**Work request**
Show all lines of the listing that hold the word "accomplish".

**Provided entries**
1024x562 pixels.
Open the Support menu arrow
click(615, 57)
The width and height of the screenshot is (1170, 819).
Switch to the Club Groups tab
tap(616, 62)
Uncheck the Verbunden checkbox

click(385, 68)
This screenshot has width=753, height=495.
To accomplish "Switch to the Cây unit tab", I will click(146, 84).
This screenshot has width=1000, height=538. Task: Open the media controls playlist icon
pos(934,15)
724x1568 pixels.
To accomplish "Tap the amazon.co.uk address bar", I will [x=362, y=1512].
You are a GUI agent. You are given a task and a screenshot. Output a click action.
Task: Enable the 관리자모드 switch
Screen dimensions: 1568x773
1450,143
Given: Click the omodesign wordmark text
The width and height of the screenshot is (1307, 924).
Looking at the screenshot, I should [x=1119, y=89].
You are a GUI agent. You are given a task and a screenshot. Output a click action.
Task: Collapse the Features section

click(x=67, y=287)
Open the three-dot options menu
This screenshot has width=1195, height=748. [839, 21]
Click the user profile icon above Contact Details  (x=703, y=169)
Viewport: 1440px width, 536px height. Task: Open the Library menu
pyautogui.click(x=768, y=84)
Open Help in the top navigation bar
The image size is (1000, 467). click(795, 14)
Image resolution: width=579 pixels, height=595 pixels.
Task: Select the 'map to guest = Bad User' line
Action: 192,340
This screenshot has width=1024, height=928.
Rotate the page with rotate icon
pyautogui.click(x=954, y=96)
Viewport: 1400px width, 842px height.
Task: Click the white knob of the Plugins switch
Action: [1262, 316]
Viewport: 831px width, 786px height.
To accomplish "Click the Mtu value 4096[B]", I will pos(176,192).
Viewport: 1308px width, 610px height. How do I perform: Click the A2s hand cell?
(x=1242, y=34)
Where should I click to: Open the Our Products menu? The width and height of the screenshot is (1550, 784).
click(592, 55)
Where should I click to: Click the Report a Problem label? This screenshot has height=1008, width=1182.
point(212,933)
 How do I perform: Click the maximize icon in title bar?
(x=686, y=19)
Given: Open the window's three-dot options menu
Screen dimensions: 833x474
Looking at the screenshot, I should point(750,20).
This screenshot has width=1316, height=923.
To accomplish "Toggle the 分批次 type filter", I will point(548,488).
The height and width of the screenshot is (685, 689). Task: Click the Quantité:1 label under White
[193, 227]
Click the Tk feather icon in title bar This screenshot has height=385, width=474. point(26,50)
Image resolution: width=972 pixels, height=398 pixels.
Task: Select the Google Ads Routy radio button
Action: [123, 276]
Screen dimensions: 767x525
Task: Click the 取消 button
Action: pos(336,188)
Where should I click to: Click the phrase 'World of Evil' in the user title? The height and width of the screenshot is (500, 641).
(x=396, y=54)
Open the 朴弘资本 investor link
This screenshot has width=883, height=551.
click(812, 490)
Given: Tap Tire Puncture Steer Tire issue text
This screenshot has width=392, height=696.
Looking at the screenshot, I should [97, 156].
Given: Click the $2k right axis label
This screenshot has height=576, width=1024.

**Written response**
To accomplish "Switch to the Cây unit tab", I will click(146, 84).
To accomplish "Tap the amazon.co.uk address bar", I will [x=362, y=1512].
To accomplish "Click the Mtu value 4096[B]", I will pos(176,192).
To accomplish "Toggle the 分批次 type filter", I will point(548,488).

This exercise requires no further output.